3/4" X 100' IN SHOP I HAVE RUN WITH A 1065 385' TO CLEAR A BLOCKAGE

IN A 6" CLAY SEWER LINE WITH 4 LARGE APT. BUILDINGS FEEDING INTO IT, :thumbsup:

I HAVE RUN KITCHEN SINK DRAINS UP TO 100' OF 3/8" OR 13/32" CABLE 

IN A LARGE SO. CALIF RANCH STYLE HOUSE :thumbup:


----------



## ChrisConnor (Dec 31, 2009)

JERRYMAC said:


> ....I WORKED OVER 40 MILES FROM THE SHOP


Was your service radius 40 miles from the shop or you were assigned a zone to work that was that far away from the office?


----------



## MACPLUMB777 (Jun 18, 2008)

*How Much Cable On Machines*



ChrisConnor said:


> Was your service radius 40 miles from the shop or you were assigned a zone to work that was that far away from the office?

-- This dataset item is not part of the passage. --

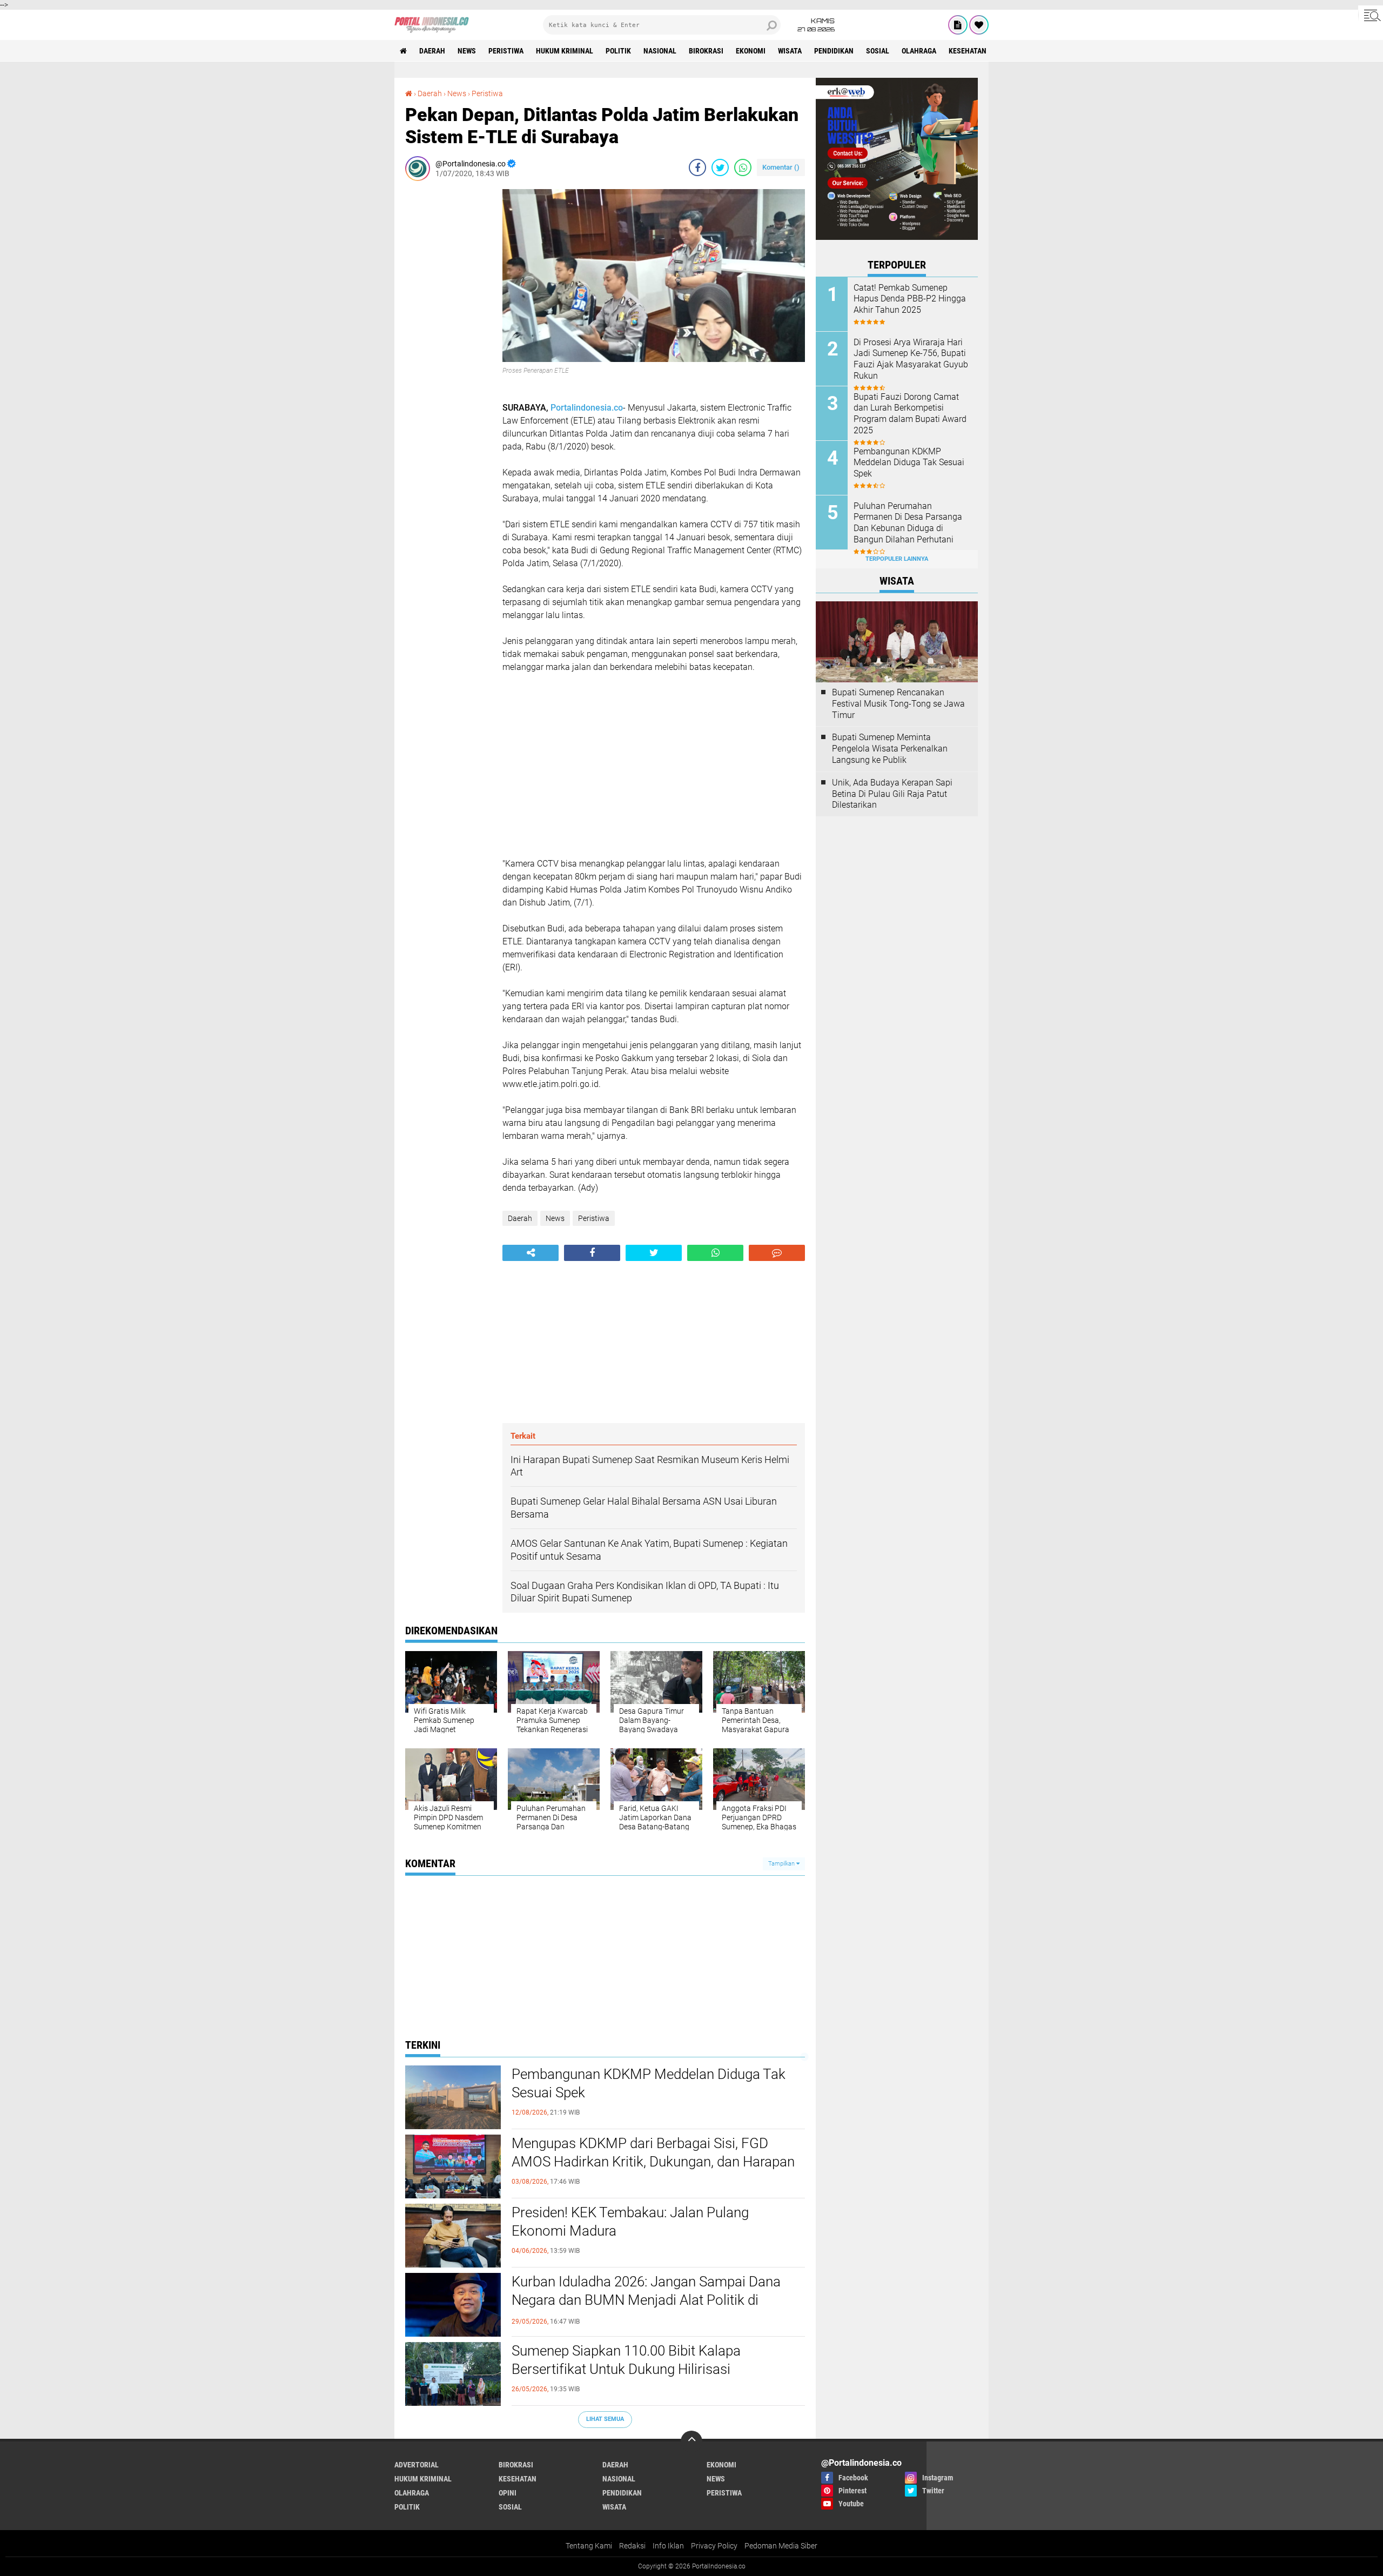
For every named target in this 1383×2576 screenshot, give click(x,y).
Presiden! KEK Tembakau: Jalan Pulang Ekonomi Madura (630, 2221)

THAT WAS THE COUNTY I WORKED IN AND WAS BASED IN ON MY REGULAR

WEEKEND SHIFT I COVERED A (5) FIVE COUNTY AREA OF THE :thumbsup:

LOWER PUGET SOUND, SO I WAS OUT IN LEFT FIELD AS FAR AS GETTING 

ANTHOR SERVICE PLUMBER TO BACK ME UP IF I DID NOT HAVE ENOUGH 

SEWER CABLE TO CLEAR THE BLOCKAGE :thumbup:


----------



## ChrisConnor (Dec 31, 2009)

Five counties, wow.


----------



## 130 PLUMBER (Oct 22, 2009)

100' here,for the most part all the houses in chi-town and most of the north and northwest sub only need 100 feet or less:whistling2:


----------



## SewerRatz (Apr 25, 2009)

130 PLUMBER said:


> 100' here,for the most part all the houses in chi-town and most of the north and northwest sub only need 100 feet or less:whistling2:


 I hear that. Also have to be careful not to go to far into the city sewer in some neighborhoods. One of my dad's friends Snuff Box rodded a line went out the whole 100' and his rod got hung up real bad. Sewer was only 80' to the city sewer. He opened a manhole and was going to scope the city line to see how he was hung up. To his surprise there was a heavy rope in the sewer running from one manhole to the other. He cut the rope and got his rod out. A city guy came along and gave him a bill for the rope. Apparently they leave the rope in certain lines that they run the bucket machines in.


----------



## All Clear Sewer (Dec 16, 2008)

we keep 200` for the K-7500`s and 
150`for the k-60`s on our trucks


----------